== Material for the task ==
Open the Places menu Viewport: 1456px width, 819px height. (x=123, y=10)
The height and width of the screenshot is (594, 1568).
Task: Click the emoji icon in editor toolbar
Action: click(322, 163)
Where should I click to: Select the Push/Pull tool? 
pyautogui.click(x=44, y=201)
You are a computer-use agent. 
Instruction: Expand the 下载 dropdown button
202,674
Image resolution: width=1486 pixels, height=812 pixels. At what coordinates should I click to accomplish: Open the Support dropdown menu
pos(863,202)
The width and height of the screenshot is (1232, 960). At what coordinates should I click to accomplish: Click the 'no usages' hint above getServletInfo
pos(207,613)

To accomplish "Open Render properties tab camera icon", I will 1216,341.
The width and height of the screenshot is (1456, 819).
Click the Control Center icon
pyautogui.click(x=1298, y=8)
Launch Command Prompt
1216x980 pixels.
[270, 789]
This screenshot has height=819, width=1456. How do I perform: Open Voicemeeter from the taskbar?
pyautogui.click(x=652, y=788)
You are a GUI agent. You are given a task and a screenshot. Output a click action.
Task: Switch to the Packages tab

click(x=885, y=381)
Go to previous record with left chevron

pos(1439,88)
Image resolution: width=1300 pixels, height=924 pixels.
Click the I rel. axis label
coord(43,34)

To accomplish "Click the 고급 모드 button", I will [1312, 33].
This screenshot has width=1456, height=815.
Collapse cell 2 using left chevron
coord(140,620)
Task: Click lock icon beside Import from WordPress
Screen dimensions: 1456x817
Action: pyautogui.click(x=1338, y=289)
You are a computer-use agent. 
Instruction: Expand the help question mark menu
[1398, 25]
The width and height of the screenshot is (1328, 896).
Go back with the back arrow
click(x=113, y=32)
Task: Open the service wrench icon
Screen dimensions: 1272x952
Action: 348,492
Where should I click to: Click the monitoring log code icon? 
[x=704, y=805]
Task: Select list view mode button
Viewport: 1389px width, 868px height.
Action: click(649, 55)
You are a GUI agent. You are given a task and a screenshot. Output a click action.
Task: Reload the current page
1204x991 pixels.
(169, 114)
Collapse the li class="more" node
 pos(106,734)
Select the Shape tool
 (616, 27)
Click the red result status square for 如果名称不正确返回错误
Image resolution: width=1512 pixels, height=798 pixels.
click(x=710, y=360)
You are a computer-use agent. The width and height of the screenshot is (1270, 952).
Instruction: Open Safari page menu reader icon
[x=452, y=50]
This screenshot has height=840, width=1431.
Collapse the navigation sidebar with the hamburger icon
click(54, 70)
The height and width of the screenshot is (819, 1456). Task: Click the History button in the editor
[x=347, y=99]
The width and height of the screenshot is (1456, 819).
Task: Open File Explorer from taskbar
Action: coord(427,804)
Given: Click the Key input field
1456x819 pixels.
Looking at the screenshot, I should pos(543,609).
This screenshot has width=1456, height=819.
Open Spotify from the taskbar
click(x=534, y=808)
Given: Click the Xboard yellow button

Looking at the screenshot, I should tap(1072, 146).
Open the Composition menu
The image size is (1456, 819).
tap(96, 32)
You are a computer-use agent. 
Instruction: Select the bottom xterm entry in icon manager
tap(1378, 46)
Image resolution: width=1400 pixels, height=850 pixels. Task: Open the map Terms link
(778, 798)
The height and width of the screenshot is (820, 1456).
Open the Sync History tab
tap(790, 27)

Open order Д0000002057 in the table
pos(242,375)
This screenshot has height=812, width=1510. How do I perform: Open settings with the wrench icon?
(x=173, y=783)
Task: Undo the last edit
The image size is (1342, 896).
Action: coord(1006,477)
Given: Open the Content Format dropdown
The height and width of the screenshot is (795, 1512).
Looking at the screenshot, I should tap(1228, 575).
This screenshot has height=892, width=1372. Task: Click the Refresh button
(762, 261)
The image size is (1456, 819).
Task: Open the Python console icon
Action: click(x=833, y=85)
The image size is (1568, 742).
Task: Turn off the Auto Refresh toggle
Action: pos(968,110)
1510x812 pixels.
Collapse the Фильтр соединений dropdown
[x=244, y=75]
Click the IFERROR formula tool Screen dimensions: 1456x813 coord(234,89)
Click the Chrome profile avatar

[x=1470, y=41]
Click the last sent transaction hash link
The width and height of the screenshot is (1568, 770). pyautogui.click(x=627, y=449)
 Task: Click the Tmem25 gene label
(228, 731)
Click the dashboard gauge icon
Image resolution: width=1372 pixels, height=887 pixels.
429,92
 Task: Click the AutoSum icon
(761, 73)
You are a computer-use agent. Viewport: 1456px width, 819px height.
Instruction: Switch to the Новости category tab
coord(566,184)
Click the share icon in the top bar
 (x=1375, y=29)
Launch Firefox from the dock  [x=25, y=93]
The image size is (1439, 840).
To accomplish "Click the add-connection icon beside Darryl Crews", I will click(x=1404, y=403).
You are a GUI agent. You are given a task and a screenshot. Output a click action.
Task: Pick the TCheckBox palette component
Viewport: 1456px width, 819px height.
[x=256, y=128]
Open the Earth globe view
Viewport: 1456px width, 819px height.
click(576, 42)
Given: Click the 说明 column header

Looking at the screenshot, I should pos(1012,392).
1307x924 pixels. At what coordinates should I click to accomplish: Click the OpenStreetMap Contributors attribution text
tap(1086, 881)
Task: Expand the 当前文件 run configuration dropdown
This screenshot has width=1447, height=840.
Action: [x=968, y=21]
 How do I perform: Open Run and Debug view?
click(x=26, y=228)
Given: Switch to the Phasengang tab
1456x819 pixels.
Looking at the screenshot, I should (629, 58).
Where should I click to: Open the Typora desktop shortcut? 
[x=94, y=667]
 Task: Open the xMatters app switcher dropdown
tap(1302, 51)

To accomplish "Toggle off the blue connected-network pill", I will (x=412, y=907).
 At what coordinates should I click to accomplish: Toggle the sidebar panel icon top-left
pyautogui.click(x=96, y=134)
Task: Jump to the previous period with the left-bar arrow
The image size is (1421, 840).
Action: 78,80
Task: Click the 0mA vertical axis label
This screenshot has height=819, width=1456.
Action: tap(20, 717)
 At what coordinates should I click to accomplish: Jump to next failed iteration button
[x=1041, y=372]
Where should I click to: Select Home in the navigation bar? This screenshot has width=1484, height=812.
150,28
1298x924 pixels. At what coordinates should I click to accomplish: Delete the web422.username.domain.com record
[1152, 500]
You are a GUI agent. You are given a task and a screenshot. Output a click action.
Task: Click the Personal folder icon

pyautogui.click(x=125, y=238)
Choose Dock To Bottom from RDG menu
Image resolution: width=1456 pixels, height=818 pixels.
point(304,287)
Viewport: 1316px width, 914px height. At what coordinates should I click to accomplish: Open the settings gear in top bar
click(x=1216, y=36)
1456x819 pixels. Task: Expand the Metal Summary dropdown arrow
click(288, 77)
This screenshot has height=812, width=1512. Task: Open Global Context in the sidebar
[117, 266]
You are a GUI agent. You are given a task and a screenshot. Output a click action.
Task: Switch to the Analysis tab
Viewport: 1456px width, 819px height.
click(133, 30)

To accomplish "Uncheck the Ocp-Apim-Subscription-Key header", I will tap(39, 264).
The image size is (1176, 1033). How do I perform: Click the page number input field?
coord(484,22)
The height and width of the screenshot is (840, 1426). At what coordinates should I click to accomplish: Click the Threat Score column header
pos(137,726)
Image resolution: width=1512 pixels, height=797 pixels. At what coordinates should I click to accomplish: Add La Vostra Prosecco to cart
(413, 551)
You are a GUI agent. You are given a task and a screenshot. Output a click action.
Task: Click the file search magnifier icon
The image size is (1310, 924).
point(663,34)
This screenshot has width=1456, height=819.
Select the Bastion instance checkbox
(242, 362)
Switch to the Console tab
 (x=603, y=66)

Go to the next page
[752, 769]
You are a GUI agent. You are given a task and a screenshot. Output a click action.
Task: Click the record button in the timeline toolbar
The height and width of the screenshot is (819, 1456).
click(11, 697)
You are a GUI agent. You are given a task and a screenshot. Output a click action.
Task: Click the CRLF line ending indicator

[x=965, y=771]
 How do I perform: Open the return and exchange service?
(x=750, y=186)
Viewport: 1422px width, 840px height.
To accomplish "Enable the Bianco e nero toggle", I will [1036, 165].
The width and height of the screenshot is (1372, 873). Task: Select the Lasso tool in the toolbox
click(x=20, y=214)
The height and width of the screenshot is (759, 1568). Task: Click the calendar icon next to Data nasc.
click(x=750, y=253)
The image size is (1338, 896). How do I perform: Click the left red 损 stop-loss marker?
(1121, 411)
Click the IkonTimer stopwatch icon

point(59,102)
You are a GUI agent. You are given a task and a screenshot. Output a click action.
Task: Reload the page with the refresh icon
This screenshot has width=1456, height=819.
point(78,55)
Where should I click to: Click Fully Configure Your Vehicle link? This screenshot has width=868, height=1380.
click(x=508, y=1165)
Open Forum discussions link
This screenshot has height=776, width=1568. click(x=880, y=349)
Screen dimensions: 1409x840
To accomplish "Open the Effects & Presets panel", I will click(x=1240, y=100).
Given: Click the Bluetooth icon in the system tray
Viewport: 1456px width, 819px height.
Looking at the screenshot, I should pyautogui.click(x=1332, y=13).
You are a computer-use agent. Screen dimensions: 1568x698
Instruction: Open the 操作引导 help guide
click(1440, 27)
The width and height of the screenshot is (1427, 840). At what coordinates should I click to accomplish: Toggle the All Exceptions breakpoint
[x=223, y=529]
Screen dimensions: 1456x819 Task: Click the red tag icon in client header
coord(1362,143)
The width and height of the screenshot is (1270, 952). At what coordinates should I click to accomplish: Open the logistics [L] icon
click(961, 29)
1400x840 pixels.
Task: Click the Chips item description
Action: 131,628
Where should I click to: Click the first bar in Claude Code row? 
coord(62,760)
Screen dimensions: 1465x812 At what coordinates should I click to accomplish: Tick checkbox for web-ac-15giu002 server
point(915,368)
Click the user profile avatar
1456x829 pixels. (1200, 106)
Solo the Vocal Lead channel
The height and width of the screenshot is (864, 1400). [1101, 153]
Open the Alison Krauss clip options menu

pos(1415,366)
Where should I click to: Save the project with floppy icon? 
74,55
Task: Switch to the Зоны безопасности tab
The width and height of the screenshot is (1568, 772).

== Prompt ==
From the listing above, copy out each line where the word "Launch" appears.

== Answer space ==
Launch Command Prompt
Launch Firefox from the dock  [x=25, y=93]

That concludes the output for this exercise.